[Your assignment] Copy each record exactly as it reads, leaving out any pictures it holds.

^^^^

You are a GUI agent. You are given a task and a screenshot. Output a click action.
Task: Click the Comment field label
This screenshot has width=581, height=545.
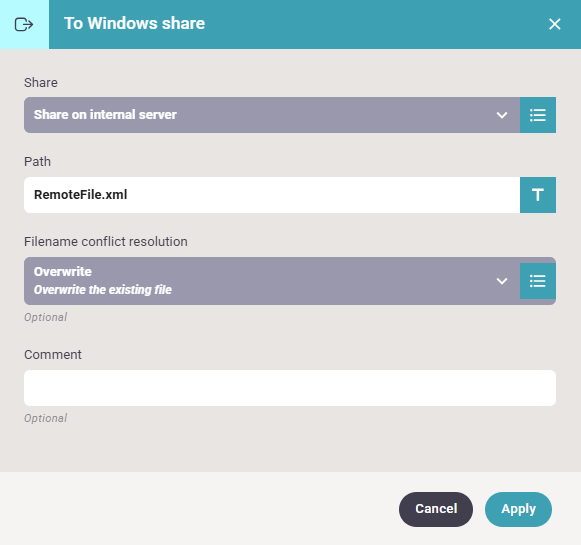click(x=53, y=355)
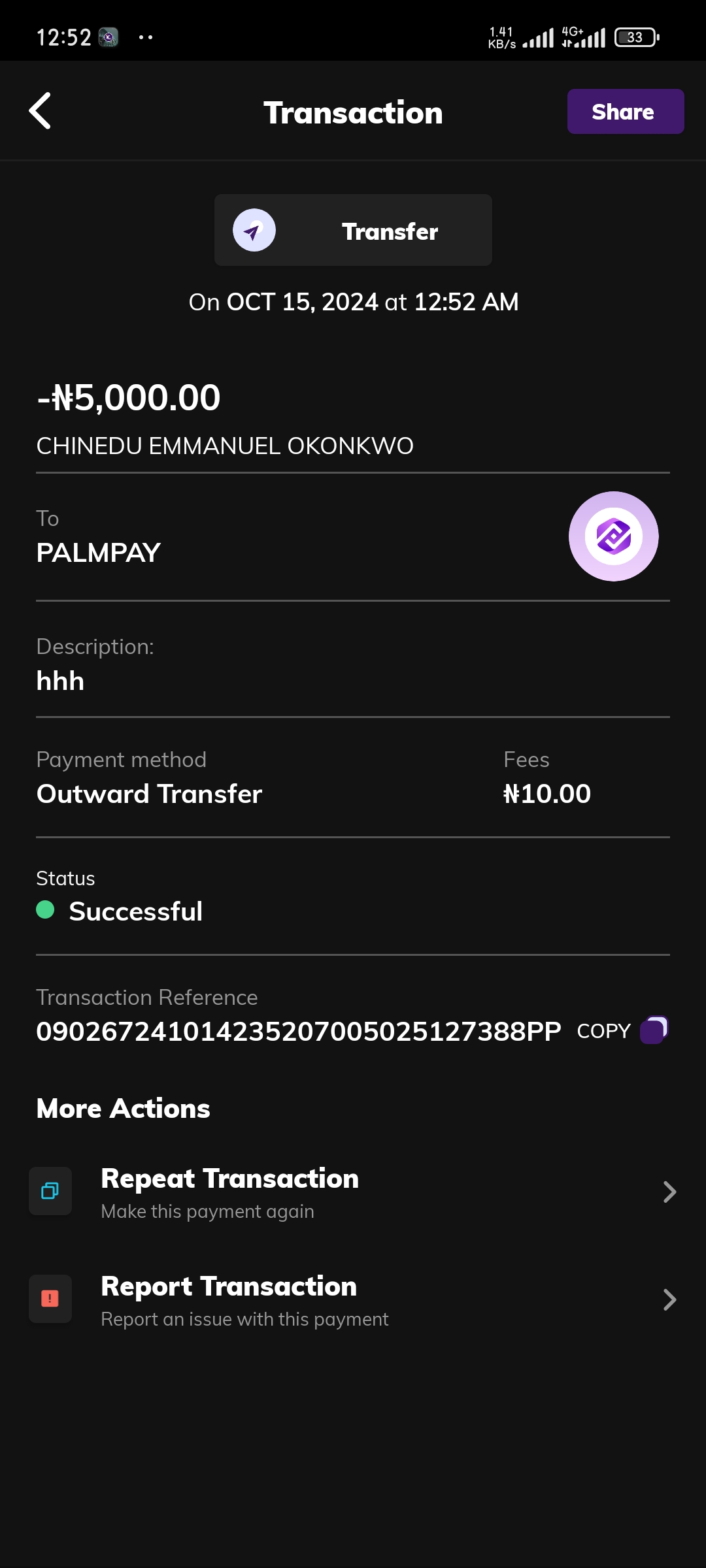Tap the green Successful status dot
Viewport: 706px width, 1568px height.
[45, 909]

^^^^

[Response]
You are a GUI agent. You are given a task and a screenshot. Output a click action.
Task: Click the Comment field label
This screenshot has width=581, height=545.
click(x=53, y=355)
Tap the green Successful status dot
Viewport: 706px width, 1568px height.
[45, 909]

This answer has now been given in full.